Monday, August 16, 2021

BRIDGES -- connecting math and poetry

     The BRIDGES Math-Arts organization held its 2021 conference (early in August) online  -- and, although many of the meetings were available only to registrants, archives of papers are available at this link to all who are interested.  

BRIDGES papers and events that link poetry and mathematics have been thoughtfully publicized by University of Connecticut emeritus professor Sarah Glaz who has created a webpage "Mathematical Poetry at Bridges" for that purpose.  On that webpage are links to pages for individual Bridges conferences as far back as 2010 -- with poetry involvement in the conferences increasing in the later years.  Here is a link to "Mathematical Poetry at Bridges 2021" -- a page with links to sample poems from more than 30 poets and also video readings of numerous poems.     VISIT the site and savor the poems.

Below I offer one of the poems from the Bridges 2021 site.  Playing with various ideas of "infinity" poet and math teacher Amy Uyematsu has created "This Thing Called Infinity" -- and she given me permission to offer it here. 

     This Thing Called Infinity     by Amy Uyematsu

            “Then again, a very different sort of infinity may well be freewheeling you.”
                         Natalie Angier, “The Life of Pi, and Other Infinities”

 
     Impossible to grasp yet I’m sure it exists,
     sure as the fact that I won’t be around by 2047 --
     which would make me a century old --
     and my little grandsons close to middle age.
     I know about infinity whenever I admire a passion flower,
     feel myself pulled into its oddly perfect symmetry.
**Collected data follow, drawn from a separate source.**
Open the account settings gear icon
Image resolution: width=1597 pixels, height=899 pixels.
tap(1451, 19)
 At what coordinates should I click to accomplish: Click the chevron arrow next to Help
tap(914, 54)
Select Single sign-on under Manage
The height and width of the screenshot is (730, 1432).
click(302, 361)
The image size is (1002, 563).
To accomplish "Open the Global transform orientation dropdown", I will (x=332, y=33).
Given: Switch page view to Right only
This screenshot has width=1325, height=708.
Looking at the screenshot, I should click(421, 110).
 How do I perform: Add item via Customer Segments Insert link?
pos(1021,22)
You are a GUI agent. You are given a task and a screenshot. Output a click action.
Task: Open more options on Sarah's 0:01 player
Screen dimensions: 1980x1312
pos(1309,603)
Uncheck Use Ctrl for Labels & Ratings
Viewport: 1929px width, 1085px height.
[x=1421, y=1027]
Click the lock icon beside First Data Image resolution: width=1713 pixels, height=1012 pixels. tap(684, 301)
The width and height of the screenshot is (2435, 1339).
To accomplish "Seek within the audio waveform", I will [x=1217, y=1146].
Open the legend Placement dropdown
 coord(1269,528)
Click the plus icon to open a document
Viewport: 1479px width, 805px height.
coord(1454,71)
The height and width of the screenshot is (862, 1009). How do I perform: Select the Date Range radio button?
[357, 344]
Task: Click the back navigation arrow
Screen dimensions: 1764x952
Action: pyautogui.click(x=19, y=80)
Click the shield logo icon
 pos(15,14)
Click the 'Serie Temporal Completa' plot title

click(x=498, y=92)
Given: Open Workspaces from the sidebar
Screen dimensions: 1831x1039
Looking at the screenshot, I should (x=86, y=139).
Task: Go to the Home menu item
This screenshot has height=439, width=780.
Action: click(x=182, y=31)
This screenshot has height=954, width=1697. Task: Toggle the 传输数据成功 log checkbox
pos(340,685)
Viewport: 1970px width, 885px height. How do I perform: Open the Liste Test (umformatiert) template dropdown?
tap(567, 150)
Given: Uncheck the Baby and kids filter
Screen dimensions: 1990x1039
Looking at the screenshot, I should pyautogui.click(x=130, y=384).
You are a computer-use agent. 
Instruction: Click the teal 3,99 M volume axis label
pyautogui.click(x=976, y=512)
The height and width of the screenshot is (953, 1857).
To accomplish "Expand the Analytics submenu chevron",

     Or ponder snowflakes, shooting stars and soap bubbles.
     Scientists tell us there are different kinds of infinities --
     some are flat, others hunchback, inflating, explosive.
     Mathematicians are the real jokesters when it comes
     to playing with the mind -- how counting from 1 to forever
     is somehow smaller than the set of all values
     between 1 and 2, or as I used to ask my students,
     take half of a half of a half and never stop.
     Some notions of the infinite can rattle the nerves --
     like the possibility there are many earths
     and someone exactly like you or me
     with a totally opposite or identical life,
     or there are galaxies of multiplying gods,
     planets that will never be at war.
     And what about time?  These last hours I count
     in my brief life -- the way grief can make time endless
     and delight mere seconds which tickle and tease us
     in unending supply.  Old Man Pythagoras
     was insecure about the whole matter -- 
     deeming the finite masculine and good,
     while infinity was feminine -- both had to be
     subjugated -- as if either could.
     I rather like being a woman who tries
     to embrace the ever emerging infinite, especially
     when it comes to love and my own unfolding
     of wonder after wonder. 

Thank you, Bridges poets, for all these poems !!!